Human macrophages directly modulate iPSC-derived cardiomyocytes at healthy state and congenital arrhythmia model in vitro

Abstract

The electrophysiological regulation of cardiomyocytes (CMs) by the cardiac macrophages (M Phi s) has been recently described as an unconventional role of M Phi s in the murine heart. Investigating the molecular and physiological modulation of CM by M Phi is critical to understand the novel mechanisms behind cardiac disorders from the systems perspective and to develop new therapeutic approaches.
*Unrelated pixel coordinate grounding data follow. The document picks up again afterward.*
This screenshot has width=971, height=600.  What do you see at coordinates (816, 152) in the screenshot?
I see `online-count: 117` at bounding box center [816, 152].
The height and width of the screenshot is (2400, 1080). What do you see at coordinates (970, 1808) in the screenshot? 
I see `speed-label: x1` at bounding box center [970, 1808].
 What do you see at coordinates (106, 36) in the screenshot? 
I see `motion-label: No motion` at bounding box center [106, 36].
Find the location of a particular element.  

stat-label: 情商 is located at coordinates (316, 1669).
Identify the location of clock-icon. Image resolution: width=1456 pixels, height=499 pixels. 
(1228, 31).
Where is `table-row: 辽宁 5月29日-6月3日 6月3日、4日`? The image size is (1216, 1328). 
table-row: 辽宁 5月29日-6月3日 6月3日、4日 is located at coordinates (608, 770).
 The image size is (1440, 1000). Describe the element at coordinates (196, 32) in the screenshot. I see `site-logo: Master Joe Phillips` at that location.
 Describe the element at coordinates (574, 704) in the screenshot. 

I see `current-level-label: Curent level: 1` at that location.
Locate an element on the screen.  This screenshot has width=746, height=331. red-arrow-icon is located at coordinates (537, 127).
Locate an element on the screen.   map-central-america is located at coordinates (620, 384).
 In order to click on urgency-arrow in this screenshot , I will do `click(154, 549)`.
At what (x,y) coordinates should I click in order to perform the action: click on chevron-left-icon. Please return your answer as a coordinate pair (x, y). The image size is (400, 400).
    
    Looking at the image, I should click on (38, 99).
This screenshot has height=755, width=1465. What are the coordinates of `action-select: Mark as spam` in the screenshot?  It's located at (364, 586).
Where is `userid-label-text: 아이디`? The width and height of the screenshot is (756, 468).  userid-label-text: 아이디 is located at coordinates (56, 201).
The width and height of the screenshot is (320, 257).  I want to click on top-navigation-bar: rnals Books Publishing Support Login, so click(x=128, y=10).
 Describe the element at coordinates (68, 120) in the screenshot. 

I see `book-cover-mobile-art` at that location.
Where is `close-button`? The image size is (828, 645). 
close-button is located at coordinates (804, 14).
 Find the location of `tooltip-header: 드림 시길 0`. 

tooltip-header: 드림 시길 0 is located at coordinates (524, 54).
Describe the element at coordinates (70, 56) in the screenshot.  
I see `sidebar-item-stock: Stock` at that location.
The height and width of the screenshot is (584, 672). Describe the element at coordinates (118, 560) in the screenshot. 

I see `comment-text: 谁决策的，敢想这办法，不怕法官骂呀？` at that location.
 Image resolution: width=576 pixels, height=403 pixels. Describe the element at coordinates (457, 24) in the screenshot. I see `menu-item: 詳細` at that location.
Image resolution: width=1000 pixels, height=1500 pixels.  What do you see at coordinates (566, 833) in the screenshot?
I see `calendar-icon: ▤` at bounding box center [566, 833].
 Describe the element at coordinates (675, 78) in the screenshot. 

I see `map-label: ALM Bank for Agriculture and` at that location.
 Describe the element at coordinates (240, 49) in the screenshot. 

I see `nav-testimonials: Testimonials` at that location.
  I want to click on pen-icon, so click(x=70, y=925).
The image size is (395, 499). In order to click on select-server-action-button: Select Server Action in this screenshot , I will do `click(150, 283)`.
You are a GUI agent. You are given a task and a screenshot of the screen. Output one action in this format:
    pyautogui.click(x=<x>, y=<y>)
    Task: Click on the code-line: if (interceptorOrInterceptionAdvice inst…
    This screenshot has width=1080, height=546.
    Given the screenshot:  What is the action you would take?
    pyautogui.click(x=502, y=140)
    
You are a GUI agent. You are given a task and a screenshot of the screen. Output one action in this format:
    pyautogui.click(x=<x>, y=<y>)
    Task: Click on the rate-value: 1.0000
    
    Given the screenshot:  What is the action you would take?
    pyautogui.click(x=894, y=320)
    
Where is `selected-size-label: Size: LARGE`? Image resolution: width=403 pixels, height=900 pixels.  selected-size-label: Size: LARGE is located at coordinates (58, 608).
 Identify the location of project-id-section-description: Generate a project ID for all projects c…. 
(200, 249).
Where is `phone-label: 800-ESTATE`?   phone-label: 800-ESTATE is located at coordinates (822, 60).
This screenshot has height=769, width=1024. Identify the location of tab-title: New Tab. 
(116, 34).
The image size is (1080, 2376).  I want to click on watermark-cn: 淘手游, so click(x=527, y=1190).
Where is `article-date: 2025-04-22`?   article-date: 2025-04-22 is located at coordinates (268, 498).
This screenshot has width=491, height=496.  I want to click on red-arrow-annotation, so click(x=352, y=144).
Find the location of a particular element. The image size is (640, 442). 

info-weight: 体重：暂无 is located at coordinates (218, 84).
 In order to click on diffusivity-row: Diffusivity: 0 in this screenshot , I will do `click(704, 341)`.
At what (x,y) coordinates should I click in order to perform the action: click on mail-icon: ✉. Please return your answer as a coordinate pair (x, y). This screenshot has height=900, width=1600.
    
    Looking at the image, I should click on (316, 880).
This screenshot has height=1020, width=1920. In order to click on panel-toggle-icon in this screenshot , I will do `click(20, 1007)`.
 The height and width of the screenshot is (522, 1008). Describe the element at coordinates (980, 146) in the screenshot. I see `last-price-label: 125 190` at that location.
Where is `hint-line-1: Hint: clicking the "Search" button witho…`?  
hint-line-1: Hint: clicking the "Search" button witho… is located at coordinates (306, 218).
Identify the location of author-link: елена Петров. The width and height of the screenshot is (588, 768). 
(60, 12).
Here, we developed an in vitro direct coculture system to investigate the cellular and functional interaction between human-induced pluripotent stem cell-derived cardiomyocytes (iPSC-CMs) and monocyte-derived M Phi s both in healthy-state and congenital arrhythmia disease model associated with SCN5A ion channel mutations. Congenital arrhythmia patient-derived (P) and healthy individual-derived control (C) monocytes and derived M Phi s exhibited distinct M1- and M2-like polarization-related gene expression pattern. The iPSC-CMs and M Phi s formed direct membrane contacts in cocultures demonstrated by time-lapse imaging, scanning electron microscopy, and immunolabeling. The intracellular Ca(2+ )transients were observed in iPSC-CMs and M Phi s when in contact with each other. Interestingly, the C-M Phi s in direct contact with C-CMs significantly accelerated the contraction rates, demonstrating the positive chronotropic effect of M Phi s on healthy cardiac cultures. Furthermore, the M Phi s carrying the SCN5A gene mutation significantly enhanced the arrhythmic events in both C-CMs and P-CMs, implying that the sodium channel mutation in the M Phi is important for the CM function. Importantly, when C-M Phi s were coupled to tachycardic P-CMs, the contraction frequency drastically decreased, and rhythmicity enhanced implicating the amelioration of the disease phenotype in vitro. Consequently, our results indicated the functional regulatory role of M Phi s on human iPSC-CM contractility by membrane contacts in a physiologically relevant in vitro coculture model of both steady-state and arrhythmia. Our findings could serve as a valuable source for the development of effective immunoregulatory therapies for cardiac arrhythmia in the future.